Or, contrairement à 2017, le PC a présenté le 10 avril un candidat, Fabien Roussel, dont la répartition des voix cadre quasiment avec celle des pertes d’Hidalgo et de Jadot sur Hamon. Les socialistes qui avaient voté pour Hamon dans ces régions ont sans doute préféré Roussel (carte 5) à la candidate du PS, le programme du communiste étant plus classiquement de gauche. Au fond, au personnage de Lassalle à droite a correspondu celui de Roussel à gauche, l’un et l’autre plus attirants et plus hauts en couleur que les assez pâles représentantes du PS et de LR. Inversement, des écologistes qui ne s’étaient pas reconnus dans Hamon se sont réveillés cinq ans plus tard pour Jadot, d’où les gains dans leurs fiefs habituels.

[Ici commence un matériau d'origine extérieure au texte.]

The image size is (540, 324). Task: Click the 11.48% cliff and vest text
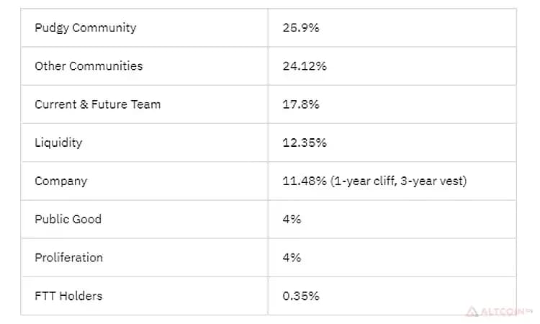coord(374,181)
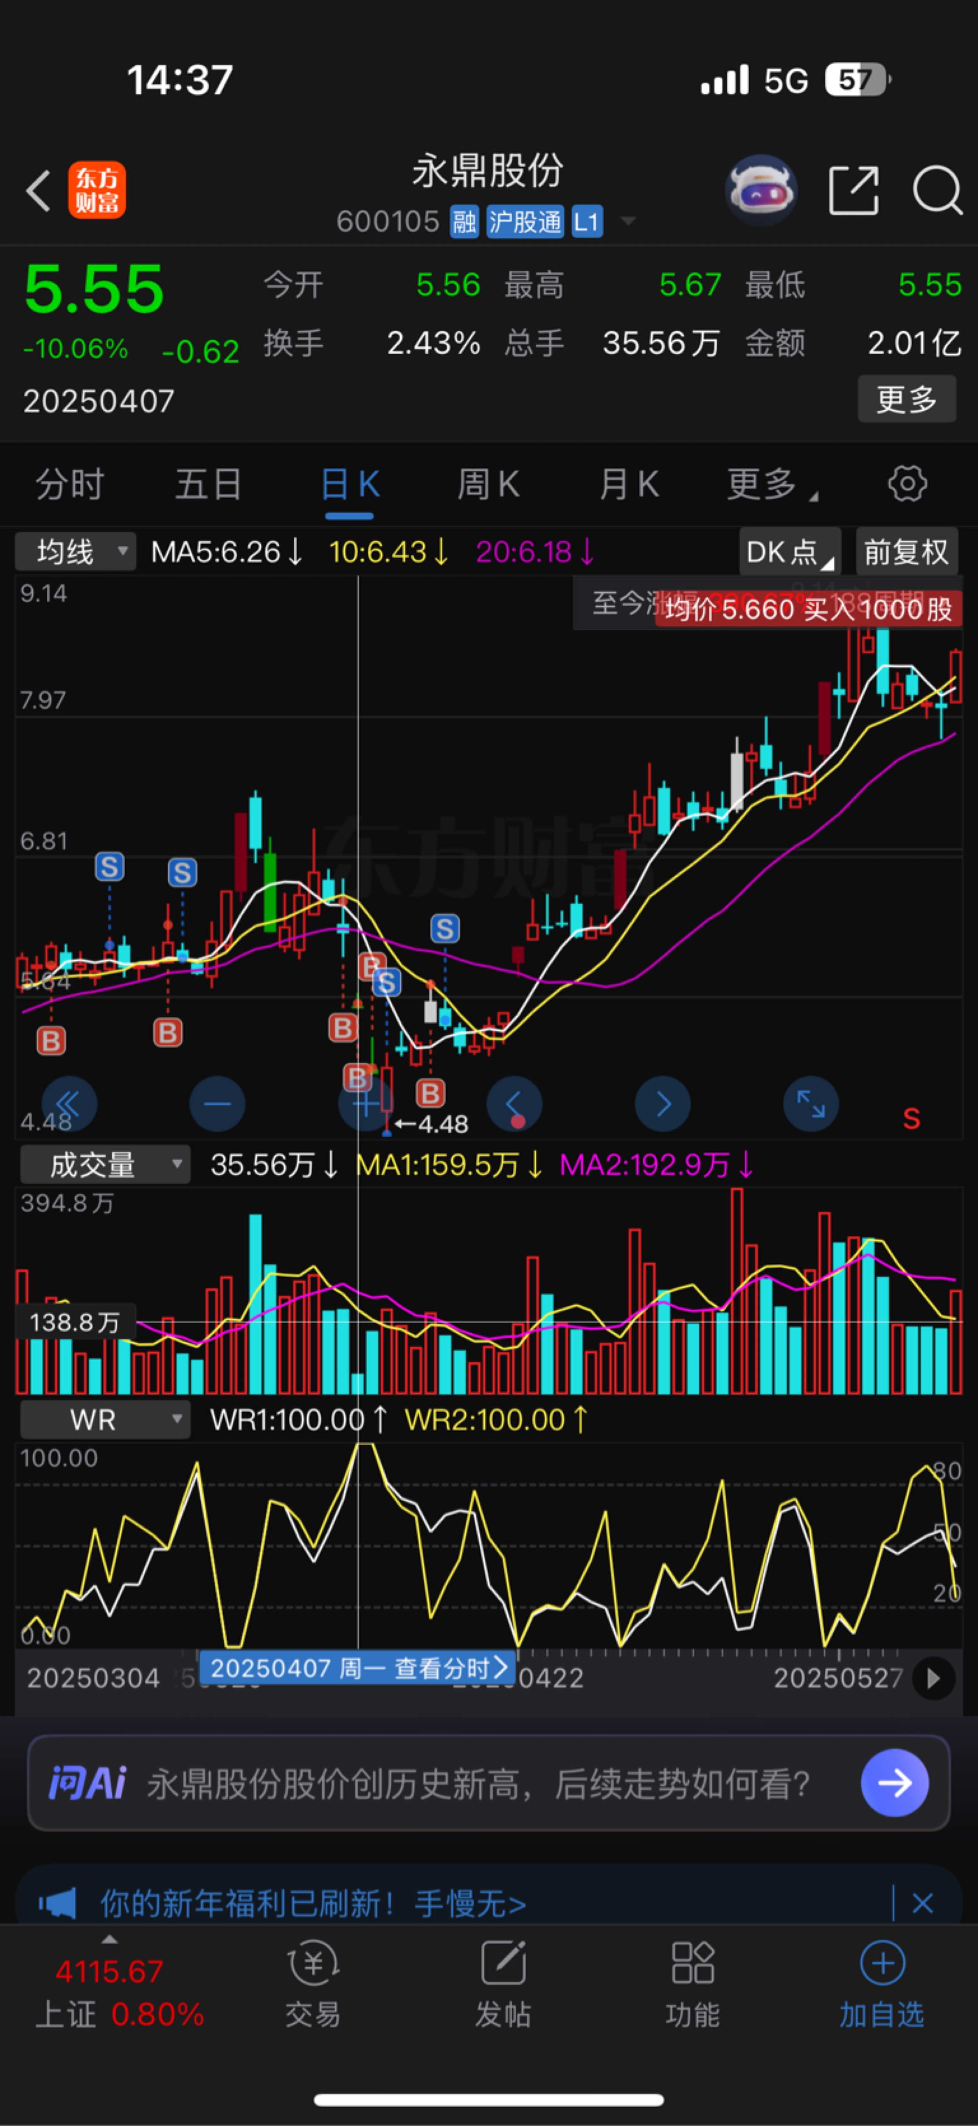Zoom out chart with minus button
Viewport: 978px width, 2126px height.
[217, 1103]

Le PC n’ayant pas présenté de candidat en 2017, parmi les voix qui se sont portées sur Roussel, il faut aussi compter des électeurs communistes, voix qui ont manqué à Mélenchon, car il n’a pas progressé dans le grand Sud-Ouest ni dans l’extrême Nord alors qu’il a gagné près de 2,5 % de voix supplémentaires ailleurs. Petites causes, grands effets, car ces voix auraient sans doute suffi à le faire passer devant Le Pen.

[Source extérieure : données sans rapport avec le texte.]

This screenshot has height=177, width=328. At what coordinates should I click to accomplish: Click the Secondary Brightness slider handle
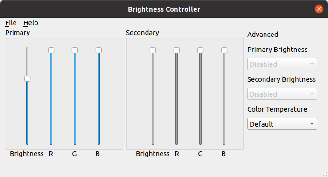(x=153, y=50)

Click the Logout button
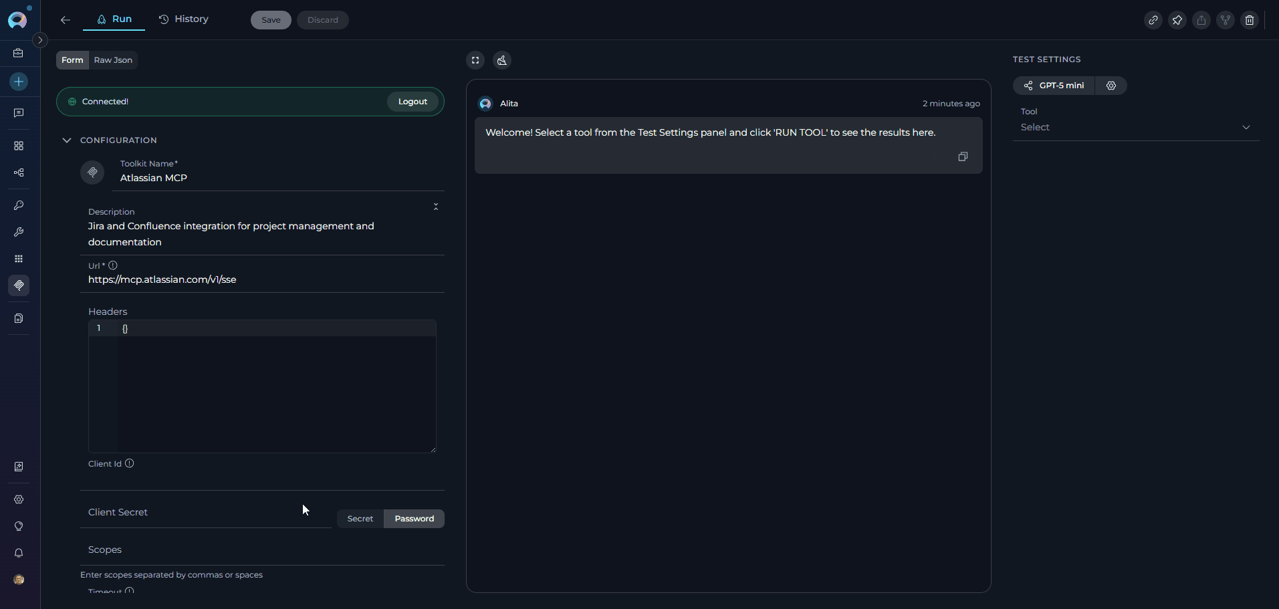413,102
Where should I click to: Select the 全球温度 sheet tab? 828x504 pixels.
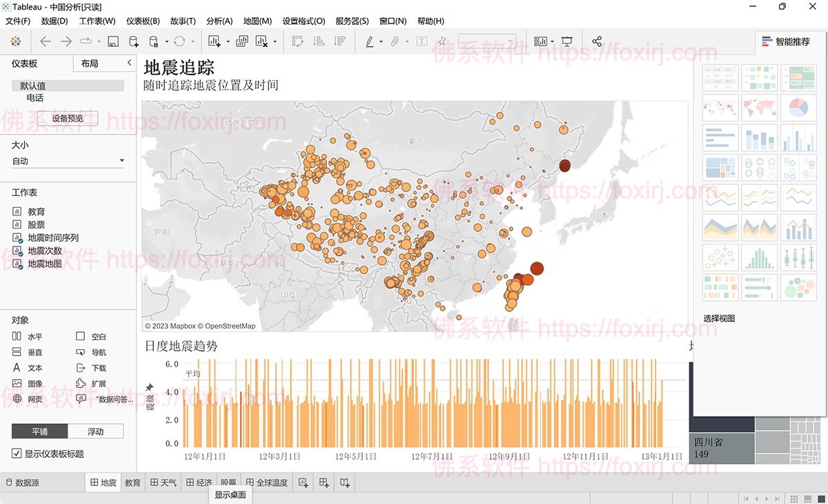tap(267, 482)
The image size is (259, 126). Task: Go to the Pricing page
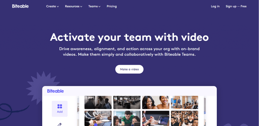click(x=112, y=6)
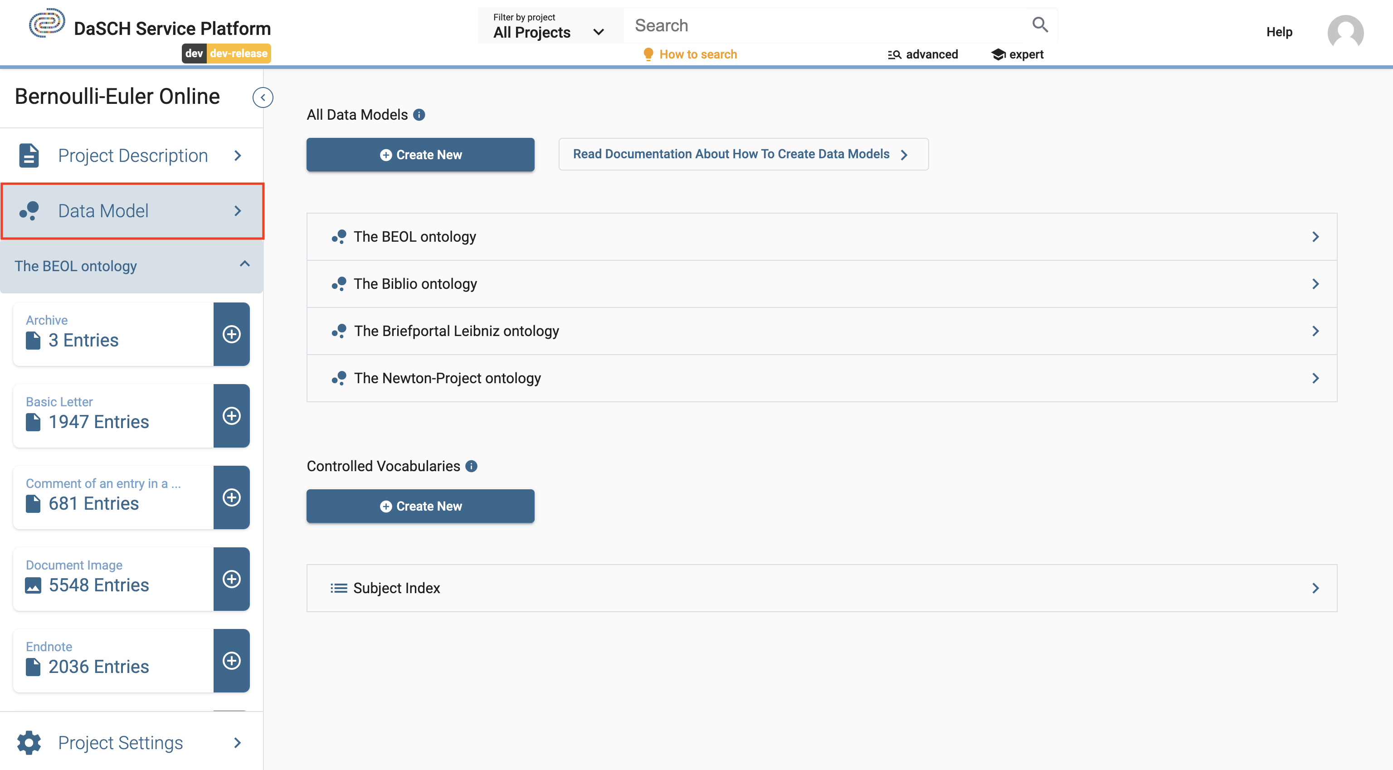Click Create New under All Data Models

coord(420,155)
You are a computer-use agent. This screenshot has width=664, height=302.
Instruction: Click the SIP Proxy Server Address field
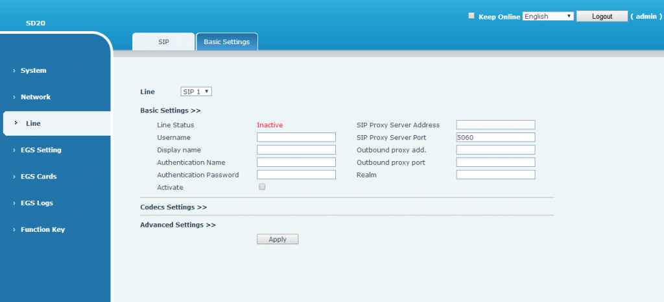495,125
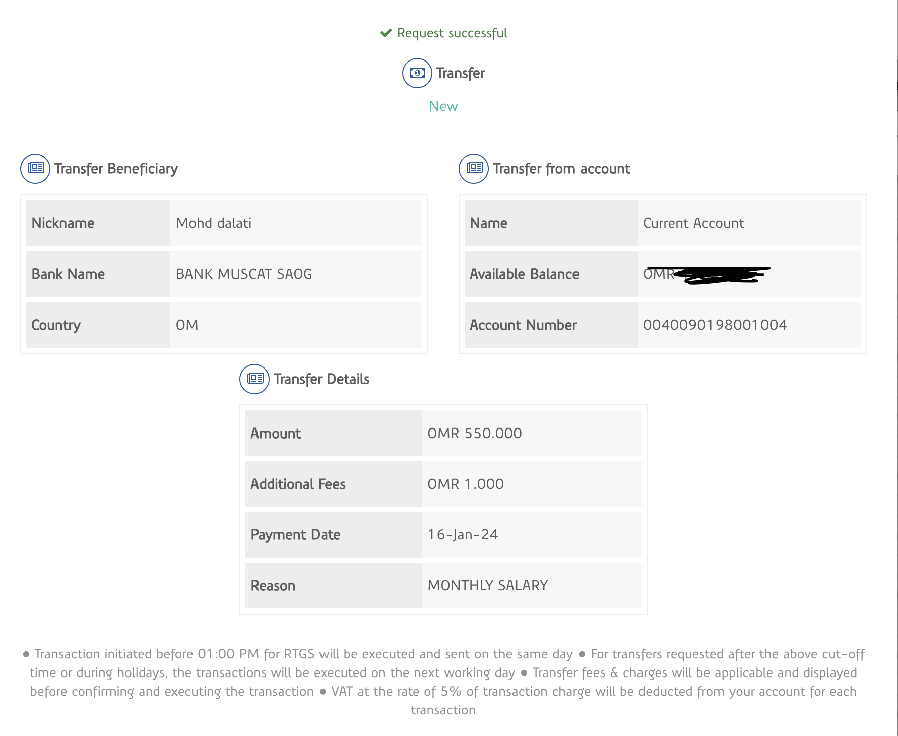Click the Transfer Beneficiary section icon
The image size is (898, 736).
(x=35, y=168)
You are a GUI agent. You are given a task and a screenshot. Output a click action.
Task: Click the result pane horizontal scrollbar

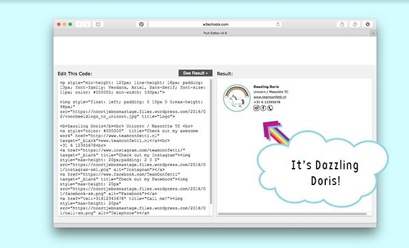292,214
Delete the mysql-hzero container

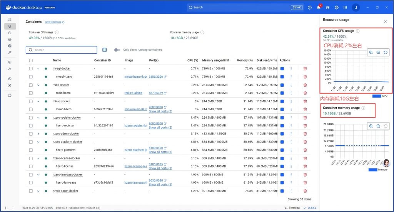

Reste le second événement de ce scrutin, la candidature de Zemmour. A priori, elle semblait vouée au succès. Dans les pays voisins de la France, les leaders d’extrême droite qui avaient tenté de se rapprocher de la droite avaient été renversés par plus extrême qu’eux, les électeurs ne supportant pas ce qu’ils considéraient comme une trahison. La dédiabolisation pratiquée par Marine Le Pen pouvait avoir le même résultat. En Italie, Salvini, qui avait remplacé Bossi à la tête de la Ligue, est maintenant menacé par Fratelli d’Italia, fondé sur les ruines du néofascisme (le MSI de Giorgio Almirante). En Allemagne, les transfuges du Parti libéral à l’origine de l’AfD ont été chassés par Frauke Petry, plus extrémiste, elle-même poussée sur la touche par Alexander Gauland, au passé néonazi. En Autriche, Jörg Haider, assagi, avait participé au gouvernement. Il a été chassé par un admirateur des nazis, Heinz-Christian Strache. En Angleterre, Nigel Farage, fondateur du parti du Brexit, a été obligé de le quitter, remplacé par un ancien du National Front, etc.

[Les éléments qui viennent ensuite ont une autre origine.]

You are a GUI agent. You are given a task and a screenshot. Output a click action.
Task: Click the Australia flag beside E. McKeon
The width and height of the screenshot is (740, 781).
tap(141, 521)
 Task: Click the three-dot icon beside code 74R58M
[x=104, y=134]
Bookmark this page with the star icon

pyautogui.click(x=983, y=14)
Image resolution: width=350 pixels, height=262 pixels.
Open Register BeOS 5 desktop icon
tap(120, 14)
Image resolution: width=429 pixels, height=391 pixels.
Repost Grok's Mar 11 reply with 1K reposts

Mais l’histoire s’est passée différemment en France. Le rejet de l’immigration et la menace du « grand remplacement », qui constituaient le fer de lance de Zemmour, ont été relégués au second plan par la question du pouvoir d’achat, puis par la concentration des troupes russes aux frontières de l’Ukraine et finalement par l’invasion de ce pays. Zemmour n’a pas pu ou n’a pas su modifier sa stratégie. Il s’est empêtré dans des considérations psychologiques sur Poutine et est allé jusqu’à refuser de recevoir des réfugiés ukrainiens en France. Après avoir presque fait jeu égal avec Marine Le Pen, il est tombé à 7 % des suffrages. La répartition de ses scores par département garde cependant la trace de son projet de conquête du RN, car elle est une copie de celle des scores de Marine Le Pen en 2017 (carte 7).

On peut néanmoins y déceler deux différences qui pourraient s’avérer cruciales dans l’avenir pro et contra le RN. Contra, car en proportion du total des votes d’extrême droite, Zemmour fait mieux dans le sud de la France, du Béarn aux Alpes-Maritimes et jusqu’à la hauteur de Lyon et de Bordeaux, qu’au nord de la ligne Le Havre-Belfort, zone traditionnelle de force du FN, puis du RN. La différence entre un RN du Nord à tendance sociale et un RN du Sud à tendance identitaire se confirme donc et peut conduire à une éventuelle scission à terme, l’extrême droite adorant se disputer. Pro, car le partage des voix de Marine Le Pen entre les villes et les campagnes est très différent de celui de Zemmour. La leader du RN a recueilli 30 % des suffrages dans les communes de moins de 1 000 habitants, 20 % dans celles de 10 000 à 100 000, 12,5 % dans celles de plus de 100 000 habitants et 5,5 % à Paris. Au contraire, Zemmour a réalisé une meilleure performance dans les villes : 6,8 % dans les communes de moins de 3 000 habitants, 7,8 % dans les grandes villes et 8,2 % à Paris.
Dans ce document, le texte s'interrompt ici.